:: EXCERPT ::
0

I tried using the below command to count the number of times said string appears in a large file. (several gigs) but it only returns the number of lines that the string appears on. This is problematic for me because the string appears multiple times per line.

Is there anyway to count the number of times the string appears in a file in CMD or will this require a batch file?

find /c "findthis9=""7""" *.xml > results.txt
steelthunder
  • 438
  • 2
  • 12
  • 27

3 Answers3

1

I don't think it's possible. If you're on later windows, you could invoke powershell from commandline:

powershell -Command "&{(Get-Content c:\test.xml) | Foreach-Object {([regex]::matches( $_, 'findthis9=\"7\"'))} | Measure-Object | select -expand Count}

Just a clarification: Apart from being runnable direct from cmd, it also give you the number of the string findthis9="7" in the file test.xml.

For each line in file, match findthis9="7", measure (count) result, show only the actual number of occurrences.

S22
  • 220
  • 1
  • 6
1

This can easily be done in batch (or the command line) if you have a utility that can insert a newline before and after each occurrence of the search string. The REPL.BAT hybrid JScript/batch utility can do this very easily. REPL.BAT is pure script that will run natively on any modern Windows machine from XP onward. It performs a regex search/replace on stdin and writes the result to stdout.

<test.xml repl "(findthis9=\q7\q)" \n$1\n x | find /c "findthis9=""7"""

:: DATASET SECTION ::
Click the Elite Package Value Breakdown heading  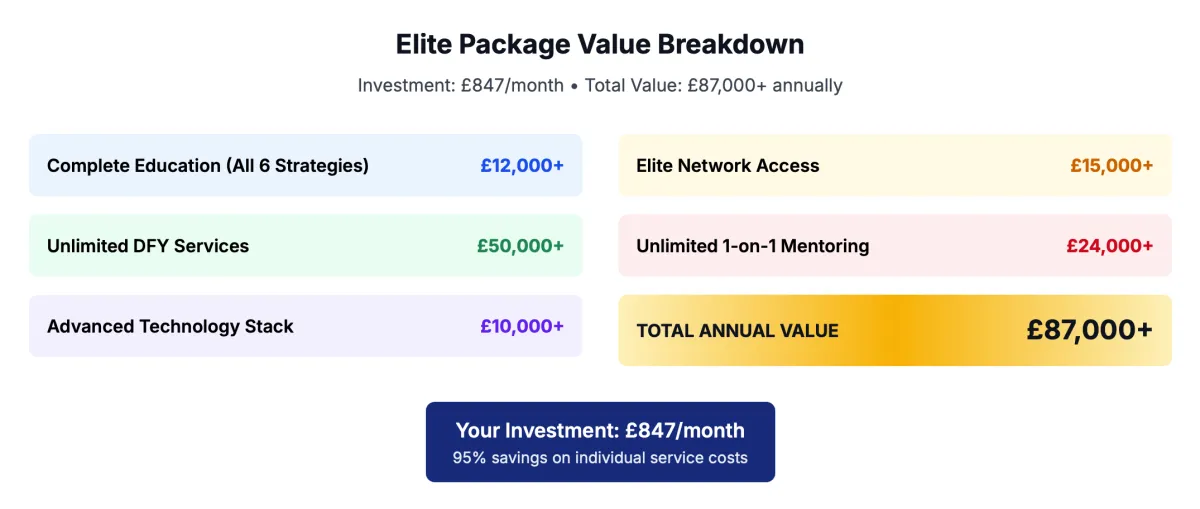click(600, 45)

:: WRITTEN REQUEST A ::
Answer these about the forum thread on counting string occurrences in a file:
(i) What does the asker's find /c command return instead of the number of times the string appears?
(ii) What does the first reply suggest invoking from the command line on later Windows?
(iii) From which Windows version onward does REPL.BAT run natively?
:: WRITTEN REQUEST B ::
Repeat the part of the forum thread from "This can easily" up to and including "result to stdout.".

:: FINAL ANSWER A ::
(i) The number of lines that the string appears on.
(ii) PowerShell.
(iii) XP.

:: FINAL ANSWER B ::
This can easily be done in batch (or the command line) if you have a utility that can insert a newline before and after each occurrence of the search string. The REPL.BAT hybrid JScript/batch utility can do this very easily. REPL.BAT is pure script that will run natively on any modern Windows machine from XP onward. It performs a regex search/replace on stdin and writes the result to stdout.